Retype, without any change, the first line of the records and every line after it through the one containing "1261x777 pixels.".

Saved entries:
- Opening Delimiter -

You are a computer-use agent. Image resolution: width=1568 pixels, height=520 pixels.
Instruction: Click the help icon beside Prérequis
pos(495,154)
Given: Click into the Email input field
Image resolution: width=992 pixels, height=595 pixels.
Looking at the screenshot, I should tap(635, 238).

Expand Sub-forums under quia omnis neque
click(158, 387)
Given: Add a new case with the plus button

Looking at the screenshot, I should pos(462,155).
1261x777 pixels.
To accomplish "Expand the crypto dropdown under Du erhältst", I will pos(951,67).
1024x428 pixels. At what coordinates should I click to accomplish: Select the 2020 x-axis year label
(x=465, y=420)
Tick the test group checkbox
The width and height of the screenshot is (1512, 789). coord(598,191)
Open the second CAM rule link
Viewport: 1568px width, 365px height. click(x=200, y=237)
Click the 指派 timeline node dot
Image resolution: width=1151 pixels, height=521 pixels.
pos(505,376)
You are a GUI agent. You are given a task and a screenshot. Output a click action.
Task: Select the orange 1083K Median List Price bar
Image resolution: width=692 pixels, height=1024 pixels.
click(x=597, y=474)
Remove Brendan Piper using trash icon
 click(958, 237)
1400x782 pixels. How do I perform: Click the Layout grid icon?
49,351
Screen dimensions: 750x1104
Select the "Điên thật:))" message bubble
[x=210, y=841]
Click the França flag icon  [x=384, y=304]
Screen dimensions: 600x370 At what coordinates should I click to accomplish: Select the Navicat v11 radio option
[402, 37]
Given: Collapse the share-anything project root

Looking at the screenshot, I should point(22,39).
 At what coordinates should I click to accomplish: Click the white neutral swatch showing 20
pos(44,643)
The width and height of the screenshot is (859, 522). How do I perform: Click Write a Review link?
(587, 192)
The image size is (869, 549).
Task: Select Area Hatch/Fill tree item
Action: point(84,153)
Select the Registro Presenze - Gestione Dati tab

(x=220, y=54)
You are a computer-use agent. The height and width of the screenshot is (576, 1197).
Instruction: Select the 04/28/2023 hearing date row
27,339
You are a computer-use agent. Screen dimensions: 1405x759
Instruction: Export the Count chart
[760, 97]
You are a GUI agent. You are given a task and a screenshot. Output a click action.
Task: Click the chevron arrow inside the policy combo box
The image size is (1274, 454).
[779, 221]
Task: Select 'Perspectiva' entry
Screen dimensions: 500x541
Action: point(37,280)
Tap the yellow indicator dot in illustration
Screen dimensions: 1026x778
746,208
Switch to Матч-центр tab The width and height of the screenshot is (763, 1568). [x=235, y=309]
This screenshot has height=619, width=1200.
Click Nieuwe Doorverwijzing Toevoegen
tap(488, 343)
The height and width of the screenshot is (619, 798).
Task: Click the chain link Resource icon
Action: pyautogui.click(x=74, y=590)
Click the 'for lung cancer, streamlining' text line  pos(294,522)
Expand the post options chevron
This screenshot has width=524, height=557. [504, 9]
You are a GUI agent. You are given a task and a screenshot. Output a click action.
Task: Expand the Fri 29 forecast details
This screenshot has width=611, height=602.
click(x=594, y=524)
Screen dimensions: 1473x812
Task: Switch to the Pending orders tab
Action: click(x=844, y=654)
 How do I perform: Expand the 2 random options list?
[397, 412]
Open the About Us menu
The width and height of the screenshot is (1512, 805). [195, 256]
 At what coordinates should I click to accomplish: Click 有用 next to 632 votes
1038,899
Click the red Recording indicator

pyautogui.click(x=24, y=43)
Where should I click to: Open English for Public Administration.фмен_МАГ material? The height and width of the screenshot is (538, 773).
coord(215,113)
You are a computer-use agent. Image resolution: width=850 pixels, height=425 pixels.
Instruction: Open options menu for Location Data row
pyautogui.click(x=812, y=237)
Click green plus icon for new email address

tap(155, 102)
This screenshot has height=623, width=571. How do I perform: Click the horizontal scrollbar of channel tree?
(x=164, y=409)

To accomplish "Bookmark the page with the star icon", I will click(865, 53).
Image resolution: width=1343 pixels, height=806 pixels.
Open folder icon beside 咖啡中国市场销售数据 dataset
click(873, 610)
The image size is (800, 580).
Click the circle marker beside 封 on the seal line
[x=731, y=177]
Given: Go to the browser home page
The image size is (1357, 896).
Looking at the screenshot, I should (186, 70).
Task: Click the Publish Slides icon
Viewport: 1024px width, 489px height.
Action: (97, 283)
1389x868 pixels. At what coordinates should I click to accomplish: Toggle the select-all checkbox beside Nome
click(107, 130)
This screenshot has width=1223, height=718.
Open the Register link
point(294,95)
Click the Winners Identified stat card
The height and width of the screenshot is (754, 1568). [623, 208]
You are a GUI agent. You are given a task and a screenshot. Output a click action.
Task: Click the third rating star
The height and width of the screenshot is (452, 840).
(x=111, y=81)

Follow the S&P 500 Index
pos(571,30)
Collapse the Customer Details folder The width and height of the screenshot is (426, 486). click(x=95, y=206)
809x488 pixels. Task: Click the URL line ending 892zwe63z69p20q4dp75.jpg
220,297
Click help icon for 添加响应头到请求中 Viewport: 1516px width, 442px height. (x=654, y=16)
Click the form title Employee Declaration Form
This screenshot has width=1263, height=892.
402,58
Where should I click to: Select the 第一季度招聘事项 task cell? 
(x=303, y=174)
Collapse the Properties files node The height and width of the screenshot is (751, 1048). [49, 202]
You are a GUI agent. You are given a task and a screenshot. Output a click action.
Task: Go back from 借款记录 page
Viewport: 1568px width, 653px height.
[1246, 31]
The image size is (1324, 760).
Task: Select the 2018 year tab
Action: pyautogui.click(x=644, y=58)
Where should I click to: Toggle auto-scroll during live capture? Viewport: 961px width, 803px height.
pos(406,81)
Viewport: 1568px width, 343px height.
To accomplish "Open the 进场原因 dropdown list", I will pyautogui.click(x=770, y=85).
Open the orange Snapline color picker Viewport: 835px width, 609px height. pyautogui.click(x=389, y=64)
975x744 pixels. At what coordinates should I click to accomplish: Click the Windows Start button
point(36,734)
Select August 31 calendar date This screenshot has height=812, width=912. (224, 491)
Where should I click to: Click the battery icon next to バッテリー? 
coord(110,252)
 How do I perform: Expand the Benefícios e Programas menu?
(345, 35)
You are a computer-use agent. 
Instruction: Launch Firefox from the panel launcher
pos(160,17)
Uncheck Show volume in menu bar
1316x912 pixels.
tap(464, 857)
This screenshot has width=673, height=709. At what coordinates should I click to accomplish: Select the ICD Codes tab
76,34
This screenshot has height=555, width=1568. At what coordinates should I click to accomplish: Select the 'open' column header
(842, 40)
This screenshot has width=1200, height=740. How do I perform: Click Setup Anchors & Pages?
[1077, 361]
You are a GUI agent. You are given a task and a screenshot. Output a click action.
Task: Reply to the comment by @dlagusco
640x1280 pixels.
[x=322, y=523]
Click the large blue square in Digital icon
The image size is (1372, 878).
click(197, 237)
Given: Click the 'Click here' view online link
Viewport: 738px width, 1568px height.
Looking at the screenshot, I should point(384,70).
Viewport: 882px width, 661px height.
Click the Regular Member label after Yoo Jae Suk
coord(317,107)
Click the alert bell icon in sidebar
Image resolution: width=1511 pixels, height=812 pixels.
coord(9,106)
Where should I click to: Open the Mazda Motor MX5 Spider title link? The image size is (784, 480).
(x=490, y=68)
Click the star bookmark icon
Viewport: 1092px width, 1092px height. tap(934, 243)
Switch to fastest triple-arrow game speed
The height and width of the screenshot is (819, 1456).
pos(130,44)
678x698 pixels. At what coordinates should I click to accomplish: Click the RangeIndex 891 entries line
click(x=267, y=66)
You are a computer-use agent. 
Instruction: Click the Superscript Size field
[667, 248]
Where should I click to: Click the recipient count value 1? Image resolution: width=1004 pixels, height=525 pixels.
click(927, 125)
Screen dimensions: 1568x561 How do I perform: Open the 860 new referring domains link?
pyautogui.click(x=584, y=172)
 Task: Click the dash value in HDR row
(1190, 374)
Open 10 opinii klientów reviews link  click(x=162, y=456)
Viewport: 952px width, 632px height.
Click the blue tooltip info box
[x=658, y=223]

- Closing Delimiter -

=== Answer ===
You are a computer-use agent. Image resolution: width=1568 pixels, height=520 pixels.
Instruction: Click the help icon beside Prérequis
pos(495,154)
Given: Click into the Email input field
Image resolution: width=992 pixels, height=595 pixels.
Looking at the screenshot, I should tap(635, 238).

Expand Sub-forums under quia omnis neque
click(158, 387)
Given: Add a new case with the plus button

Looking at the screenshot, I should pos(462,155).
1261x777 pixels.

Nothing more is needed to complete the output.